Figue 1: (A) Five gradient waveforms (α0 - α1 - α2 - α3 - α4) were generated using a convex optimization framework. (B) α(=γM1) always increases with increasing b-value, so the five gradient waveforms lead to distinct pathways along the b-value/α space. Conventional IVIM approaches generally use gradient waveforms similar to α4 (classical monopolar) but without taking in account flow encoding strength. At low b-value, DWI signal mixes contributions from perfusion and diffusion as a function of α.

Figue 2: (A) Example S/S0 DWI at b-value=300 s/mm² for waveform α2. (B) S/S0 signal decay in ROI-1 as a function of b-value for the five diffusion encoding schemes. At low-b-value, perfusion’s decay is present in DWI signal from waveform leading to higher α. Signal from flow compensated waveform α0 is close to mono-exponential indicating low perfusion contribution.
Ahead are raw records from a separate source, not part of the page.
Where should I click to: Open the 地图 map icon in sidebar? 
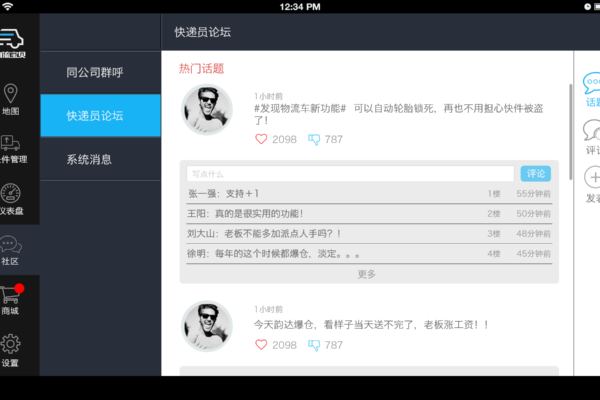point(11,94)
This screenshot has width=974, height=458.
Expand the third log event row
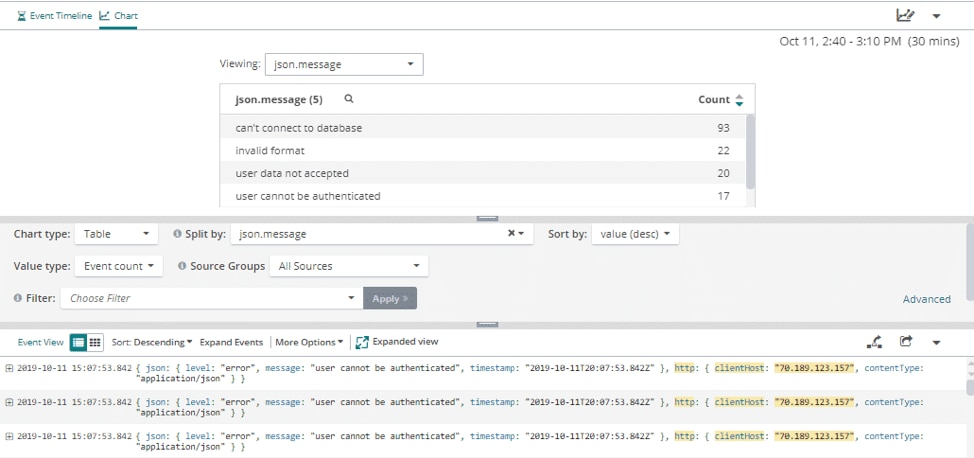(x=9, y=436)
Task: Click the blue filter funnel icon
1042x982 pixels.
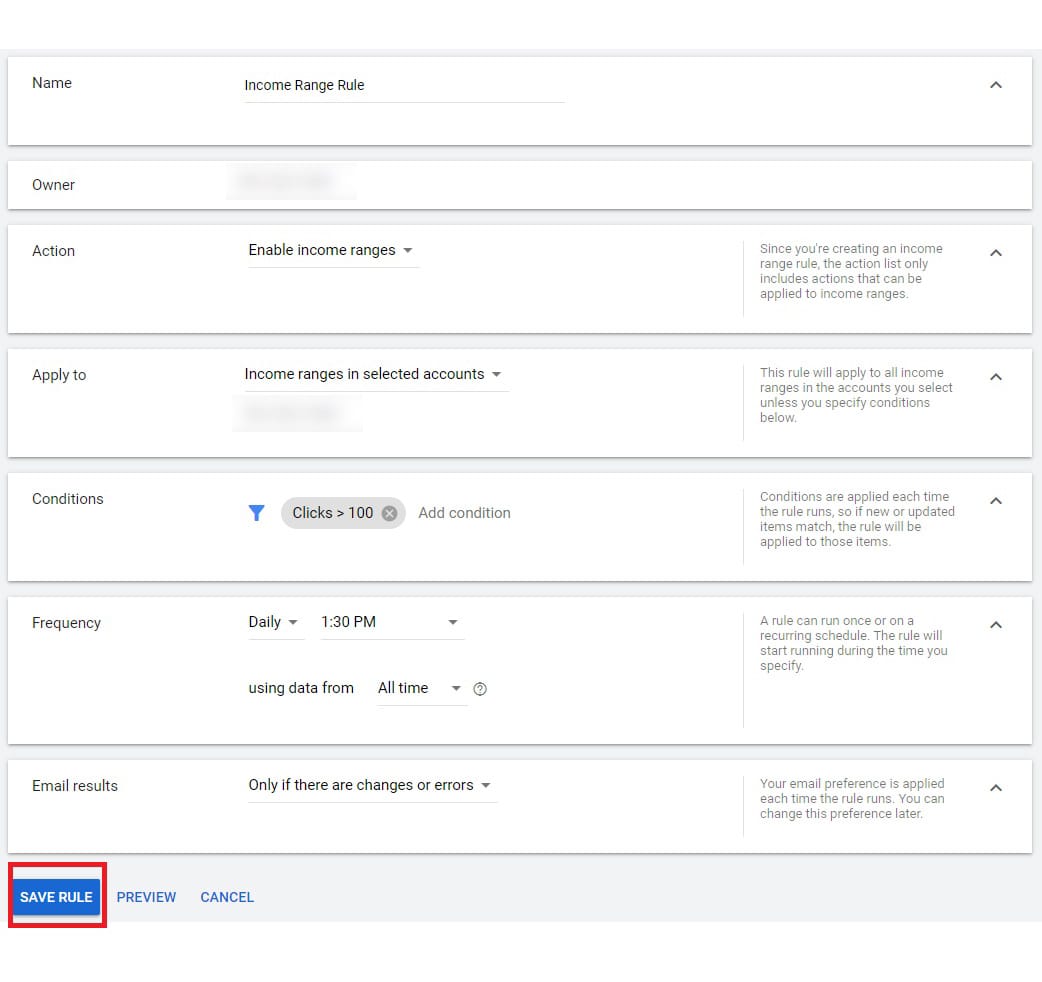Action: (x=257, y=513)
Figure 3: (A) Various IVIM sampling schemes and the corresponding example IVIM parametric maps (B-E) in the liver for f, D, and Vb and the mean residual fitting error. Homogeneous parametric mapping was achieved even with significant under sampling, which enables faster IVIM protocols with limited loss in precision. Apparent vessels saturate parameters f and Vb and are less visible on the D maps which underscores the good separation between the diffusion and perfusion compartments.

Figure 4: Population mean ± standard deviation for each IVIM parameter in a ROI from volunteers (N=7) for each sub-sampling strategy. (A) Mean and variance of f across volunteer appears independent of the sampling scheme. In (B) and (C) increase of the mean and variance for Vb and D was found for sub sampling EIVIM, EFC_IVIM and ELB.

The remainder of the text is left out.